Apr 2, 2023; Seattle, Washington, USA; Cleveland Guardians hitting coach Chris Valaika (left) and manager Terry Francona (second from left) greet relief pitcher Trevor Stephan (37) following a 6-5 victory against the Seattle Mariners in ten innings at T-Mobile Park. Mandatory Credit: Joe Nicholson-USA TODAY Sports
It has been the same everywhere he has been, and "Tito" has voices from all of his managerial jobs — Scott Rolen from the Phillies; Pedroia, Dave Roberts and (cancer survivor and surrogate son) Jon Lester from the Red Sox; Jason Kipnis and Steven Kwan in Cleveland — attesting to how enjoyable it is to play for him.
With Francona, Kipnis says players don't think about the pressure of that night's game. "You're thinking, 'Why is my manager walking around the clubhouse naked?" he says.
With great glee, some of the people closest to Francona describe the struggles he endures with the ordinary elements of daily life.
"He is incredibly high-functioning within the major-league dugout and the major-league environment," Antonetti said. "The other areas of his life?

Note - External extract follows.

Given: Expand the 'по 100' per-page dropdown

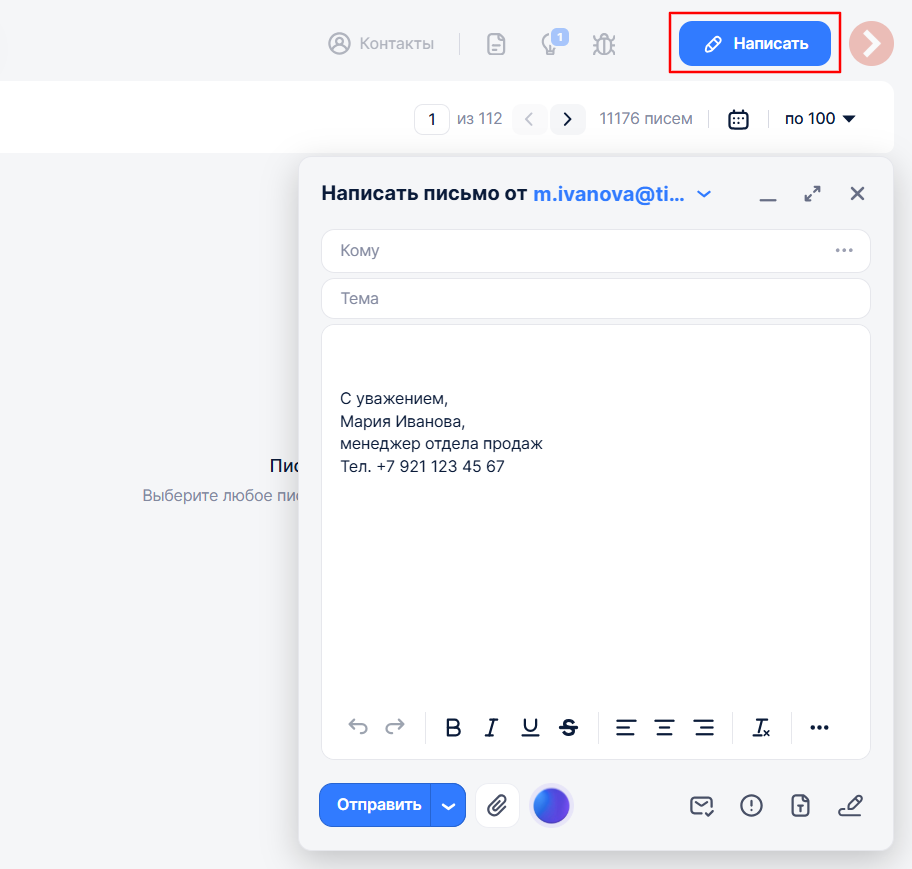Looking at the screenshot, I should [820, 119].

Maybe not so much."
Francona tells of falling asleep while dipping pretzels in peanut butter and waking up with smeared glasses.

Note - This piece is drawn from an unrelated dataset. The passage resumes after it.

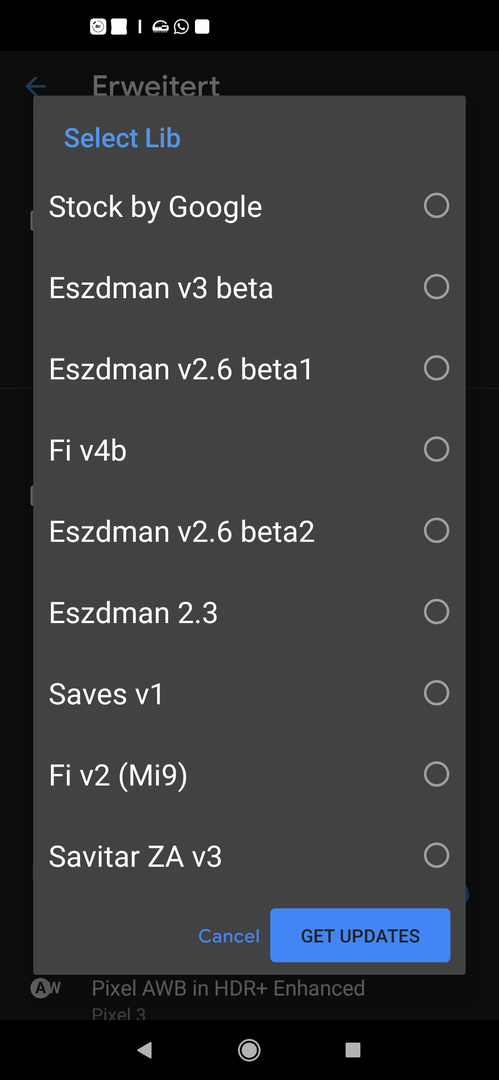This screenshot has width=499, height=1080.
Task: Select the Stock by Google radio button
Action: [436, 206]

"He can't manage putting something in a microwave," Cash said. "He can’t manage anything other than a baseball team."
Francona places a premium on fun, but Theo Epstein — who won two titles with Francona in Boston, then watched his Cubs prevail over Cleveland in 2016 — cited another dimension to Francona's personality that was never more evident than when the Red Sox rallied from three games down to beat the New York Yankees in the 2004 AL Championship Series, which Francona called "the four best baseball days of my life."
During their time together, Epstein, sacrificing common sense in the service of superstition, took to doing shots of Metamucil with Francona, who drank the powdered fiber supplement like Kool-Aid.
"Tito understood October baseball, managing ruthlessly, managing for the kill," says Epstein, alluding to how Francona leaned hard on closer Keith Foulke, trusted Schilling (and the bloody sock) and turned to Derek Lowe on two days' rest to close out the Yankees.
Francona, a three-time Manager of the Year during his Cleveland tenure, is a lock for Cooperstown. He may be the first person to ride into the Hall of Fame on a scooter.
He has a job with the Guardians as long as he wants to manage. He broke one curse with the Red Sox. It's 75 years and counting since Cleveland won a World Series. If his health holds up, he certainly would love a shot at ending another title drought.
But in the end, the winning, as sweet and satisfying as that is, tells only part of the story for Tito.
"The best part of the game," he says, "are the people in the game."